Même si on connaît les raisons, notamment à cause des blessures, quand on est 19e, il y a une remise en cause quand même. C’est sûr que quand on est dans cette situation-là, on regarde s’il y a des choses qui ne vont pas, s’il y a des choses à corriger. Après, encore une fois, on savait qu’on avait des blessés, des blessés majeurs et des malades aussi. Il y a des garçons qui ont été indisponibles pendant trois semaines qu’il fallait réentraîner derrière. Ça n’a pas été le grand chambardement. Évidemment, on s’est posé des questions. On s’est tous dit : « attention les gars, il ne faut pas baisser les bras.

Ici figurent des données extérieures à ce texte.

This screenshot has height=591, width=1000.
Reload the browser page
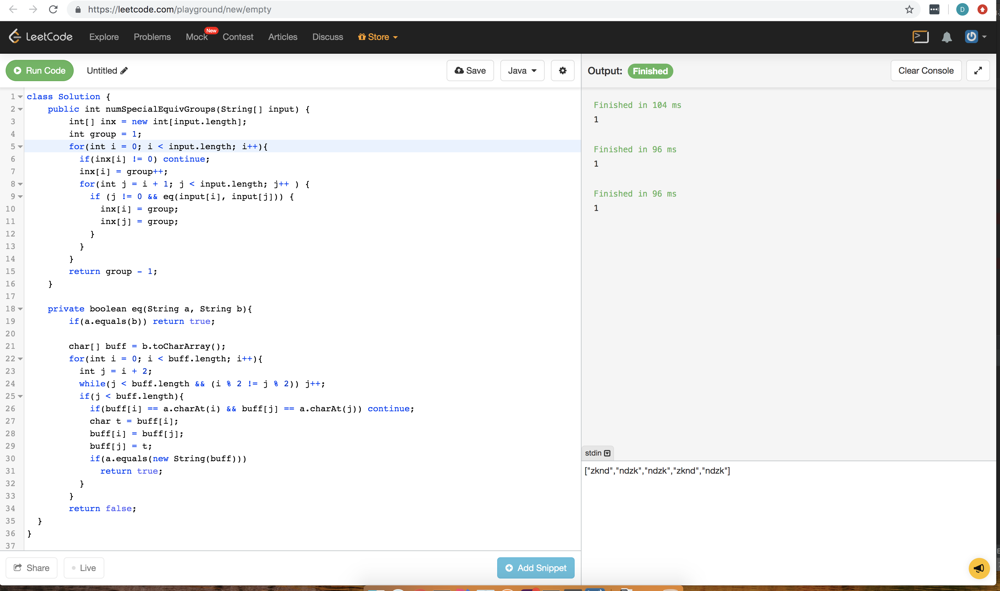coord(53,9)
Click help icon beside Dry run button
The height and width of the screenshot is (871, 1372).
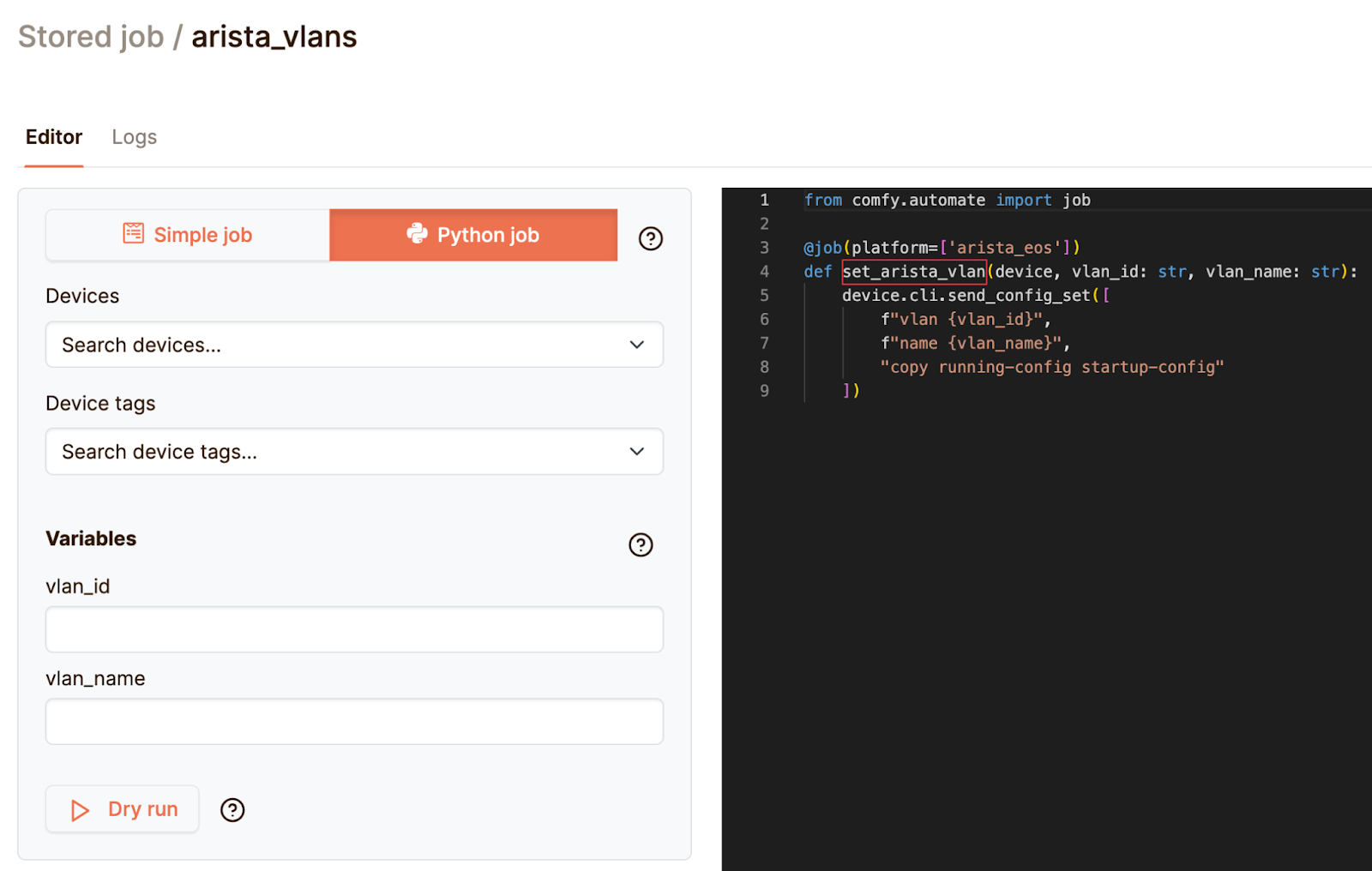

On reste concentrés et motivés. Si on peut tous donner un pour cent de plus, il faut le faire ». Mais ce n’est pas allé au-delà de ça parce qu’on sait ce qu’on fait. Et surtout, on savait pourquoi on en était là. On a vécu un peu le même début de saison que l’année dernière. Cette expérience nous a servi à rebondir plus rapidement qu’en 2024. Maintenant, c’est hyper fragile. On le voit bien dans toutes les équipes. De la dixième à la vingtième équipe, il doit y avoir 1000 points. Et 1000 points, c’est trois semaines où on passe à travers ou trois semaines où on réussit. C’est ça le delta.
Comment une équipe WorldTour apprécie les deux victoires de Guillaume Martin-Guyonnet en Classe 1 ?
Ça fait un bien fou. Et c’est surtout super agréable quand ça tombe sur un coureur comme Guillaume qui n’avait pas gagné depuis quelques années. Ce n’est pas un jugement, mais on voyait tous qu’il manquait un peu d’explosivité. Et l’idée, c’était de retravailler ça avec lui. Il n’y a rien de magique, mais quand même la façon dont il a gagné montre une certaine force et un retour à son vrai niveau. Et ça, c’était chouette. Et ça a permis à tous les jeunes qui l’entouraient sur ces épreuves de prendre une expérience incroyable, d’être obligé de rouler toute la journée. Finir des journées comme ça par une victoire, ça booste tout le monde, que ce soit les mécanos, les assistants, les masseurs, les kinés ou les DS.
Cette semaine, David Gaudu revient de blessure sur le Tour de Romandie. Tu dois avoir hâte d’être dimanche soir pour savoir où il en est juste avant le Giro…
Oui mais il n’y a surtout pas de pression sur ce Tour de Romandie parce qu’il reprend la compétition. Il a connu une longue absence sans course mais aussi sans entraînement (lire ici). Sur ce Tour de Romandie, on est là juste pour reprendre des automatismes dans le peloton, pour créer un collectif autour de lui. On a cinq coureurs ici qui seront au départ du Giro. L’important, c’est de souder le groupe autour de lui et de l’accompagner toute cette semaine.